2.Les défis d’une transition agri-alimentaire socialement juste

Groupements d'achats dans les quartiers politiques de la ville, paniers marchés et épiceries solidaires alternatifs à l’aide alimentaire classique, qui visent à la fois la transformation des systèmes agri-alimentaires et une accessibilité alimentaire à tous, constituent un levier de transition écologique et de justice sociale. Ces projets génèrent des changements conséquents dans le quotidien des participants, leur permettant de se procurer à des prix abordables et à proximité de leur lieu de vie, des produits de qualité issus de circuits courts ou de pratiques agroécologiques. Cependant, traiter en profondeur les inégalités d’accès à une alimentation saine, digne et durable s’accompagne de deux défis majeurs.

D’une part, l’alimentation étant une pratique sociale, culturelle, symbolique et politique, son accessibilité ne peut se réduire aux seules notions de proximité géographique et de prix. Aussi, il convient de prendre en compte les contraintes pratiques (absence de cuisine fonctionnelle, mobilité difficile) et les besoins (adéquation des denrées avec les préférences, habitudes et croyances) des publics visés, et ce, à tous les stades du projet. Pour ce faire, il est capital de soigner le diagnostic de territoire, tout en restant à l’écoute des participants, afin d’adapter les initiatives selon les perceptions et attentes émergeantes d’enquêtes qualitatives. Par ailleurs, les démarches de concertation, l’inscription des publics ciblés dans les processus décisionnels et l’implication des usagers bénévoles sur les lieux de vente soutiennent l’implication citoyenne dans les systèmes agri-alimentaires. Et il est pertinent de compléter les dispositifs d’aide alimentaire par des moments de convivialité, vecteurs de sensibilisation, tels que les visites de ferme, les ateliers-cuisine ou les repas partagés (Photo 16).

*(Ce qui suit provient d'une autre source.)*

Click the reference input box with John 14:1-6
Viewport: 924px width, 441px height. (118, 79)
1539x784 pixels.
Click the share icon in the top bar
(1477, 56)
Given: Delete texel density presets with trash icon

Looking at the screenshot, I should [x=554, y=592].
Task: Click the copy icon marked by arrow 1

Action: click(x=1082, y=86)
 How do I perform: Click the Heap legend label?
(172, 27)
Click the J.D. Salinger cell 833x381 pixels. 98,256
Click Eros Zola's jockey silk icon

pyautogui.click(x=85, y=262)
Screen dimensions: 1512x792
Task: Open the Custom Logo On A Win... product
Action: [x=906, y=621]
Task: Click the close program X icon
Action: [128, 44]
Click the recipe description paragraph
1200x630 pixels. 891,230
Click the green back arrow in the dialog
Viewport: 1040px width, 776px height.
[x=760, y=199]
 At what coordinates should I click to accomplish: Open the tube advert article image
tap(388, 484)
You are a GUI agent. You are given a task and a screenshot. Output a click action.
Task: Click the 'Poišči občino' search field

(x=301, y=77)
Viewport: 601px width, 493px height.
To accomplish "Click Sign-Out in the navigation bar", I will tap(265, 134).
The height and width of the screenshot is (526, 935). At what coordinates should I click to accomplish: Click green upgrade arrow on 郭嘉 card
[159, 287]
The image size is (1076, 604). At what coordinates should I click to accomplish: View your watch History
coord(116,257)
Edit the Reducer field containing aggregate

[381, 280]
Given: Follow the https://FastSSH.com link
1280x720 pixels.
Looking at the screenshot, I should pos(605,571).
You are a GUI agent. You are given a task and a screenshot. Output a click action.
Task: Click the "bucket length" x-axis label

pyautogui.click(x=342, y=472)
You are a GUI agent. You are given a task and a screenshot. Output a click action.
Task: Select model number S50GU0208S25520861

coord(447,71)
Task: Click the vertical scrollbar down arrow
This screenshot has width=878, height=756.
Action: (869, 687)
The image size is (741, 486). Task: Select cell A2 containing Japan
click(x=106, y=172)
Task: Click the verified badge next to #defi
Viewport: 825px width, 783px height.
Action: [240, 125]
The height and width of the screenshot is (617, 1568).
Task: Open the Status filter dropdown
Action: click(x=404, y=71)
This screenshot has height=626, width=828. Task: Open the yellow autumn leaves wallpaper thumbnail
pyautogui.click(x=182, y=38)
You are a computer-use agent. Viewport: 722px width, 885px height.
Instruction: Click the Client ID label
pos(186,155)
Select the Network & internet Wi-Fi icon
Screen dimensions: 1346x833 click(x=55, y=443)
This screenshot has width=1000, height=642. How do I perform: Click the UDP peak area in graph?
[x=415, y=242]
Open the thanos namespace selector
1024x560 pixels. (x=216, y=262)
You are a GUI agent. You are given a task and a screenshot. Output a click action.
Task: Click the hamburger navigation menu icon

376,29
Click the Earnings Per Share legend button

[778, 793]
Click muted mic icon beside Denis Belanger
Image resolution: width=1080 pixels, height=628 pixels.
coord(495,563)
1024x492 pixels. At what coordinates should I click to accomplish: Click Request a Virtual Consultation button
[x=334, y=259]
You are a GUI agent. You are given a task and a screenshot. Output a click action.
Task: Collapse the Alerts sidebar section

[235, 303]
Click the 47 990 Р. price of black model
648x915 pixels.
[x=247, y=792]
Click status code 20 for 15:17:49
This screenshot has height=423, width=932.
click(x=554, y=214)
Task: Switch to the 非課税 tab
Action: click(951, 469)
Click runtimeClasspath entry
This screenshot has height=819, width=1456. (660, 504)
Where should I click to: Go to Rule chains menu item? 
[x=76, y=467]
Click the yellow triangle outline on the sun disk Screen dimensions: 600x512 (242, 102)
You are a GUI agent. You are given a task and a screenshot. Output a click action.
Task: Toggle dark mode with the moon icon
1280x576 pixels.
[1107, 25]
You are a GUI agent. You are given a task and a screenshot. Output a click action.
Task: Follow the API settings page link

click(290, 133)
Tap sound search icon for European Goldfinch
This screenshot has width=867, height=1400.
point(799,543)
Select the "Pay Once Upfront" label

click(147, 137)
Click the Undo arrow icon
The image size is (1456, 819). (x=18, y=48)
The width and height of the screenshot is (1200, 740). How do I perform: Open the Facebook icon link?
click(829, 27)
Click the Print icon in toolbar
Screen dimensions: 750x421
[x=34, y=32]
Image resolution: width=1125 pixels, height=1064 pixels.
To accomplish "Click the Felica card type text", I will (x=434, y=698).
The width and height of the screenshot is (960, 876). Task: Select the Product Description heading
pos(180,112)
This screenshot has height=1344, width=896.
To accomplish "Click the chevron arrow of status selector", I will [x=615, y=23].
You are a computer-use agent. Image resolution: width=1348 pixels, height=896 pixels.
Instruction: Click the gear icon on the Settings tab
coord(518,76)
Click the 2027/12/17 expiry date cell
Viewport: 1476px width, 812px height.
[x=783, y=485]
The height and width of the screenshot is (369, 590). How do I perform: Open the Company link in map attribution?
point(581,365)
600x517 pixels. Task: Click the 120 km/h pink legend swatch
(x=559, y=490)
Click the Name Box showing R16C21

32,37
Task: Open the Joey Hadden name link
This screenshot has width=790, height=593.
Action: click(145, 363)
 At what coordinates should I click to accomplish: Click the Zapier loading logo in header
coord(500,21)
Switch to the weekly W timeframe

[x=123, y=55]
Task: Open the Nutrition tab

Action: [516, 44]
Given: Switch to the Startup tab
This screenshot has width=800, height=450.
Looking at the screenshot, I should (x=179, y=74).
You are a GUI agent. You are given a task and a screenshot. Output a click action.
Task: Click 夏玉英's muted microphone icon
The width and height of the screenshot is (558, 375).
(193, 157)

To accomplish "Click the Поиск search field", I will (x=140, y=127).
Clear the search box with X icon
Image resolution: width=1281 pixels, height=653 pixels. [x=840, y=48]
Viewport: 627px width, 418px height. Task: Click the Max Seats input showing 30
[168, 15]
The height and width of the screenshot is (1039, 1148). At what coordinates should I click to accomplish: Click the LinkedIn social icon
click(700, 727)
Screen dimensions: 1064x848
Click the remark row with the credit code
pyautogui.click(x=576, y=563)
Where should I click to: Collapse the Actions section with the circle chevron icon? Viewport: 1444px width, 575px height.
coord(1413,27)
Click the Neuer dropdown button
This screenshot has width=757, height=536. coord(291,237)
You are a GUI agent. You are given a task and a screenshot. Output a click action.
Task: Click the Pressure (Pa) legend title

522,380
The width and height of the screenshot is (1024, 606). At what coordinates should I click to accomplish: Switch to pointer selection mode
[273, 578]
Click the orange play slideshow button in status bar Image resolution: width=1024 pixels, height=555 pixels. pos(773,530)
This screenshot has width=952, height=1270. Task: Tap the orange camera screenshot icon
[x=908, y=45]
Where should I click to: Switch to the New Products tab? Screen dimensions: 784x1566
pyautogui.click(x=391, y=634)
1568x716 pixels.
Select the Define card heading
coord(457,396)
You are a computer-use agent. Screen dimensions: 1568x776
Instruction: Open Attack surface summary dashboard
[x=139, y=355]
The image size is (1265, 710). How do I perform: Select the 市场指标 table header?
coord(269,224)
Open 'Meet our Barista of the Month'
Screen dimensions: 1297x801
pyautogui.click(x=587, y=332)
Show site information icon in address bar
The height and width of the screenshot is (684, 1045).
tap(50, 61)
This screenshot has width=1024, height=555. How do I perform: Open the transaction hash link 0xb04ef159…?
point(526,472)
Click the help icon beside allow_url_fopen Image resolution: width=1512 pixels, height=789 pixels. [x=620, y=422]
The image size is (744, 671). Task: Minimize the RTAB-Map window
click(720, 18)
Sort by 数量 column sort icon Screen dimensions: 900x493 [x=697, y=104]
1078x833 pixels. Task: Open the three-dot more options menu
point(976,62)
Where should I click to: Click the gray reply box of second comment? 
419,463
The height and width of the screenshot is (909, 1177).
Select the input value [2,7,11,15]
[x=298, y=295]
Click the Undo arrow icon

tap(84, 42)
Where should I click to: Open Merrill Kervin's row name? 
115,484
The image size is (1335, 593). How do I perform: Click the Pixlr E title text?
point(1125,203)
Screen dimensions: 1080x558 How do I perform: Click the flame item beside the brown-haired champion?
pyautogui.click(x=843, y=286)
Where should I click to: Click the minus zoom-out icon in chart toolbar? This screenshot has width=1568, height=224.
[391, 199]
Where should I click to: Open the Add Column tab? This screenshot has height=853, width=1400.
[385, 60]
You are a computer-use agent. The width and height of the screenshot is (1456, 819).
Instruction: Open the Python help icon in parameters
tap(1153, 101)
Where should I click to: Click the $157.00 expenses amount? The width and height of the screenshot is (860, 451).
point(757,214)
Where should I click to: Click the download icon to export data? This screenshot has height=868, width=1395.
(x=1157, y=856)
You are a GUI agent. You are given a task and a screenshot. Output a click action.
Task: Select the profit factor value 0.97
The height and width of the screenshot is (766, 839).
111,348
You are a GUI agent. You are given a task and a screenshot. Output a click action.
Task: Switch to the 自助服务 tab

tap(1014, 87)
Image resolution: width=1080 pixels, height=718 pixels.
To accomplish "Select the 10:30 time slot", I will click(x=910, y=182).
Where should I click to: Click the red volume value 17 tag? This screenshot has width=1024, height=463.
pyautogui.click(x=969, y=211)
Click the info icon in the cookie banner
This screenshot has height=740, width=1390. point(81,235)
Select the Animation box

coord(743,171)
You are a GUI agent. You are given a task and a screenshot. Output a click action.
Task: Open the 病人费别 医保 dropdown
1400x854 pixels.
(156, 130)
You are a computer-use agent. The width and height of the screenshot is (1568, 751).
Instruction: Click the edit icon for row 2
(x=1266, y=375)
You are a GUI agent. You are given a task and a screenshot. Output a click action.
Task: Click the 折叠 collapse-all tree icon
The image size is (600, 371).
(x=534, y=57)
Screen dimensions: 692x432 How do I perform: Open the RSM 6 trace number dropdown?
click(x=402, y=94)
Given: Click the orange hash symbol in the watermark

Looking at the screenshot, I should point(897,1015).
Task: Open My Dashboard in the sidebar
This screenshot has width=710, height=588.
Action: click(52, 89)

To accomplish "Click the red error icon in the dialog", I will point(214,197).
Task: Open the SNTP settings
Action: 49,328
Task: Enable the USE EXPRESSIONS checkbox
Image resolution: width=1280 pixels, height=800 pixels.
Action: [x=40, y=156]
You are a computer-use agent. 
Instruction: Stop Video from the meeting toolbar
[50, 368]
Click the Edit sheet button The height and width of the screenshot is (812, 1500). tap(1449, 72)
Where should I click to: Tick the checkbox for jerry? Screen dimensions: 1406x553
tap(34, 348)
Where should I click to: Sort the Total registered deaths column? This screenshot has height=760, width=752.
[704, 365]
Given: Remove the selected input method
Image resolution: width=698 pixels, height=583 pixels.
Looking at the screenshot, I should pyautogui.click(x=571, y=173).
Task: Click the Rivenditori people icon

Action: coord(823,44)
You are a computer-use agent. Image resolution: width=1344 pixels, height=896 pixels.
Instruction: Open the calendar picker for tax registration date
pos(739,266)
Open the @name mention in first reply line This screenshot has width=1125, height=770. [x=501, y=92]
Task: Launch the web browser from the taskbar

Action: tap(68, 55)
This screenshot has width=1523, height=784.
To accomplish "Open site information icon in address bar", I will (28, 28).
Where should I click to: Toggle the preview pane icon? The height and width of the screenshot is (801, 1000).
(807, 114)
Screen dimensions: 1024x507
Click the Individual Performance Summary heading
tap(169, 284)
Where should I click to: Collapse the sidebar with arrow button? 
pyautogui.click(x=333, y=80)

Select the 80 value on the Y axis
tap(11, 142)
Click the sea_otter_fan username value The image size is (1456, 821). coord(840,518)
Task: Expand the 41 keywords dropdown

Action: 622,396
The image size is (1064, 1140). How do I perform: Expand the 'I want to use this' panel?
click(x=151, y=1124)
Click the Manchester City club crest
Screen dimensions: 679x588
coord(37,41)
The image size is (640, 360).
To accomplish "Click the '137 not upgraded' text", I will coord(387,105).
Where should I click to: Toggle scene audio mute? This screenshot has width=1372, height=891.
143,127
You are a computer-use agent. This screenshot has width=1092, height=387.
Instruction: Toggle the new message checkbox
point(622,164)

Et si les projets foisonnent, ils peinent à perdurer et à élargir leur portée. En effet, la vulnérabilité économique des initiatives cantonne leurs retombées positives à une échelle locale, un nombre limité de personnes et un temps court. Pour lutter efficacement contre l’insécurité alimentaire et œuvrer dans un même mouvement en faveur d’une transition écologique, il est indispensable de dépasser l’approche « projet ».

La diversification des modèles économiques atténue la dépendance aux seules subventions publiques, tandis que la coordination des initiatives multi-échelles appuie leur plaidoyer politique. À cet égard, les expérimentations de Territoire à VivreS rassemblent cinq réseaux et associations françaises (Réseaux Cocagne, CIVAM et VRAC, Secours Catholique, Union nationale des groupements des épiceries sociales et solidaires) engagés dans le renouvellement des politiques nationales de lutte contre la précarité alimentaire vers des logiques d’actions systémiques durables et émancipatrices. À l’instar des réseaux de villes engagées sur des objectifs ambitieux sur les questions climatiques, il serait pertinent de renforcer les réseaux de villes dédiés à la transition écologique des systèmes agri-alimentaires, et de les lier. Si la vision « projet » peut s'avérer pertinente pour concrétiser des mesures favorisant l’amélioration de la sécurité alimentaire à court terme, un changement de paradigme est nécessaire pour impulser des mutations systémiques et des réponses politiques, à la hauteur des enjeux structurels de justice sociale et écologique.

Photo 16. Visite de la ferme Capri par les enfants de l'école primaire Saint-Joseph Servières (© Cité de l’agriculture).

À ce titre, la proposition d’instauration d’une sécurité sociale de l’alimentation, précédemment évoquée, est prometteuse : elle permettrait de changer d’échelle, d’abandonner le statut de bénéficiaire au profit de celui d’ayant droit et de renforcer la transition agricole et alimentaire.